The Mole submits: A choppy whippy day but US stocks rose Friday, with the Dow Jones erasing a 167-point drop in the final hour of trading, on speculation the European Union may propose a solution for Greece’s budget deficit. Oil, gold and copper rebounded, and the dollar pared its gain. The late day rally has been put down to short covering.
Overnight most Asian stocks fell, as losses at Panasonic (PC) and Casio Computer (CSIOY.PK) (both down over 4%) overshadowed gains by commodity companies after oil and metal prices increased. Ten Network Holdings, an Australian broadcaster, jumped 9.9% on speculation the government will cut industry license fees.
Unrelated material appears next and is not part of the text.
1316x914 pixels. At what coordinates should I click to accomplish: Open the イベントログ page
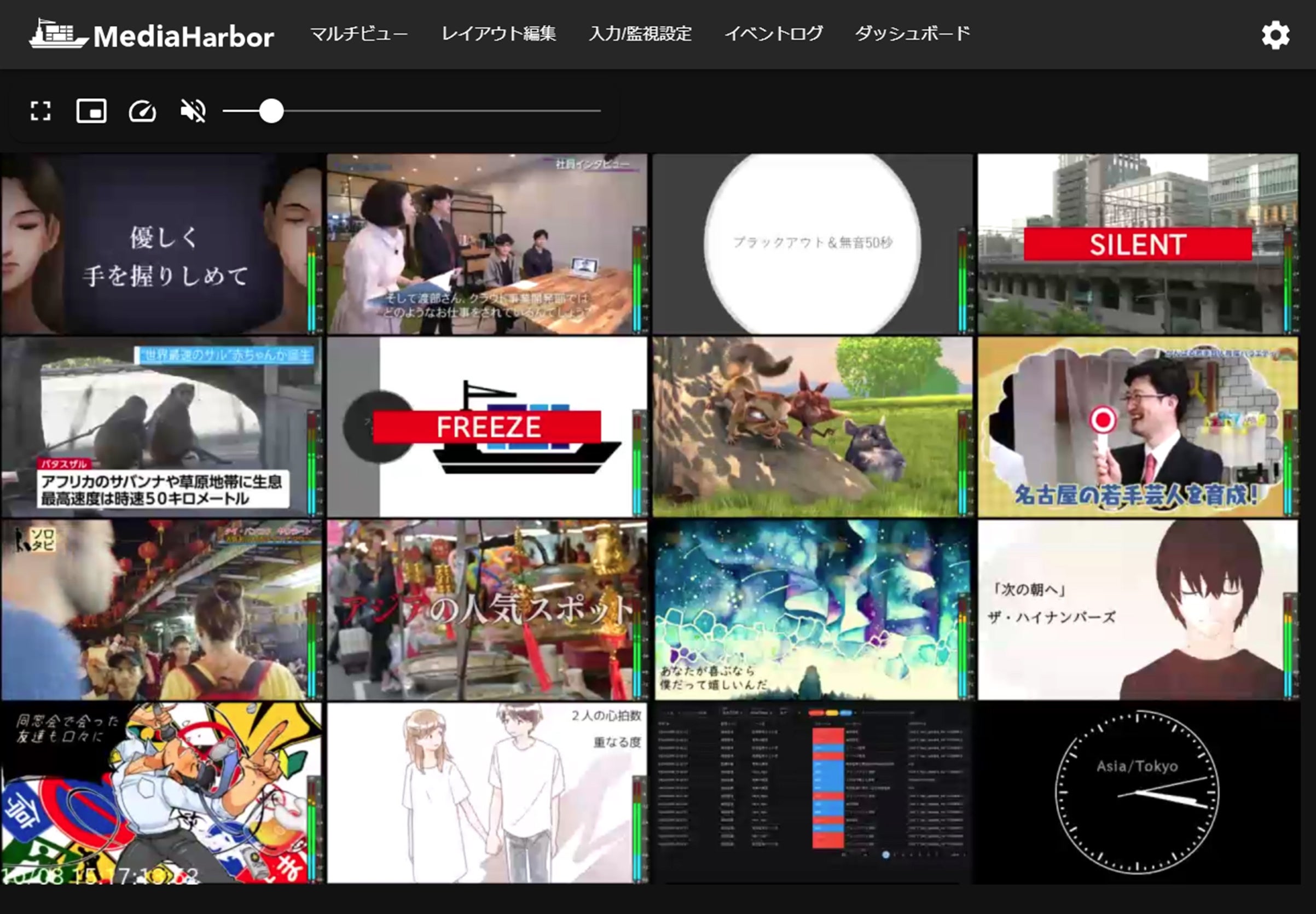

Looking ahead to this week, the focus in the US will be on Thursday’s January retail sales report, with the markets looking for a solid gain. The weekly jobless claims, due the same day, and Friday’s University of Michigan consumer sentiment report will shed further light on the household sector. As far as the business sector is concerned, I’ll be interested in Tuesday’s NFIB small business survey and Thursday’s business inventories report. As far as central bank comment is concerned, Fed Chairman Bernanke will testify before House Financial Services Committee on Wednesday (on the unwinding of the Fed’s emergency liquidity facilities). In Euroland the focus will be on the Q4 GDP flash estimated from across the region. 0.3% QoQ growth across the region as a whole is the expected read. French and Italian reports are also due. German’s December report, released on Friday, showed a sharp 2.6% MoM decline in output. In the UK the BoE will release its quarterly Inflation Report and December industrial production report. .
It’s been a very muted lackluster start Stateside today with little newsflow. CIT Group (CIT) is up after appointing former Merrill Lynch top dog John Thain as its new CEO, Home Depot (HD) is bid after a broker upgrade from Morgan Stanley (MS) and Motorola (MOT) could find support on the back of a Barron’s piece.